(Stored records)
━━━━━━━━━━━━━━━━━━━━━━━━━━━━━━

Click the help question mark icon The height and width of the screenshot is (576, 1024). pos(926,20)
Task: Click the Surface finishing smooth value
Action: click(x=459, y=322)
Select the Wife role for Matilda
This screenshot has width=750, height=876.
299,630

━━━━━━━━━━━━━━━━━━━━━━━━━━━━━━

The answer must be the same records, repeated exactly and in full.

→ **TASK ANSWER**
Click the help question mark icon The height and width of the screenshot is (576, 1024). pos(926,20)
Task: Click the Surface finishing smooth value
Action: click(x=459, y=322)
Select the Wife role for Matilda
This screenshot has width=750, height=876.
299,630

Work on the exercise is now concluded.